Tuesday, December 30, 2014

Fruits and Vegetables Should be Desirable and Affordable

Today the Alliance released the 2014 Healthy Americas Survey, a bilingual phone survey with a nationally representative sample of 846 respondents fielded from February 16th to March 2nd of this year. The Downloadable version of the 2014 Healthy Americas Survey is available at the Alliance’sHealthy Americas Institute website at www.healthyamericasinstitute.org

The findings show that access to care is part of the solution for achieving the best health outcomes for all. While there are obvious steps people can take which are critical, e.g., drinking less soda and sugary drinks and eating more fruits and vegetables, these options are not as simple as they may appear.

There is a huge amount of creative talent and dollars that are spent on getting people to buy sugary drinks. It would be wonderful if we could spend as much on advertising for fruits and vegetable and other healthy options as is spent on options that are not as healthy.  While PSAs are helpful they are few and far between and often play in the off-hours to fill in the time when no one wants to buy advertising time. Moreover, fresh fruits and vegetables are often financially out of reach for families with modest means.

We need to make it desirable and easier for everyone to eat in a healthier way.  

Tuesday, December 23, 2014

It’s Not About the Base— It’s About Quality

Quality health outcomes are not just about the denominator, big data, or public health data; it is about the individual. The allure of numbers is strong because numbers can be analyzed and the implication is that the data are objective. Nevertheless, our quest for precise data and measurements is often futile as too many times visually intoxicating three-dimensional charts tell us nothing about what is happening at the point of care.

Our measurement system must be radically different from what it is today. We should stop using the medical, economic, or business derived terms of “patient” or “consumer”  and focus on the person or individual. For the first time, technology and individual use of powerful computing devices (smartphones) give us the capacity to move beyond groups to individual focus.  

At the very least quality health measures should be publicly reported and include more mortality and morbidity outcomes.
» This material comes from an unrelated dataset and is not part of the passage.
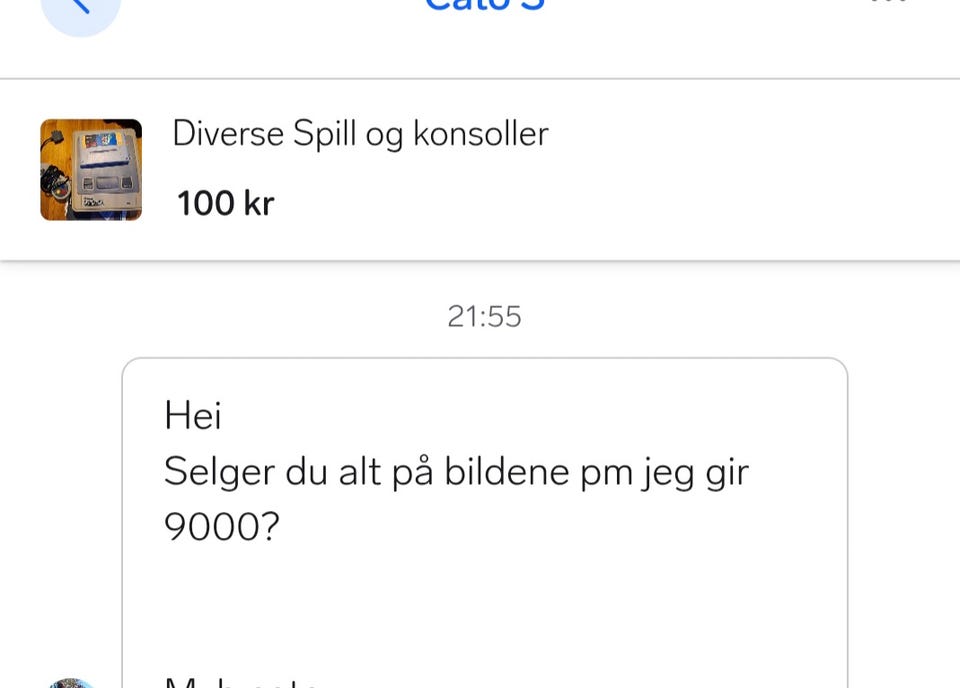Image resolution: width=960 pixels, height=688 pixels.
Task: Click the sender's round profile avatar
Action: [71, 683]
Additionally measures must be sufficiently nimble to:

  1. Rapidly reflect new science.  
  2. Rapidly include new technologies.
  3. At a minimum be analyzed by race, ethnicity, and gender.
  4. Encourage care that is tailored to the individual.
  5. Avoid the tyranny of big data when caring for the individual.
  6. Address that quality is defined in different ways by each person. 
Our future care depends on having measures that matter to each one of us.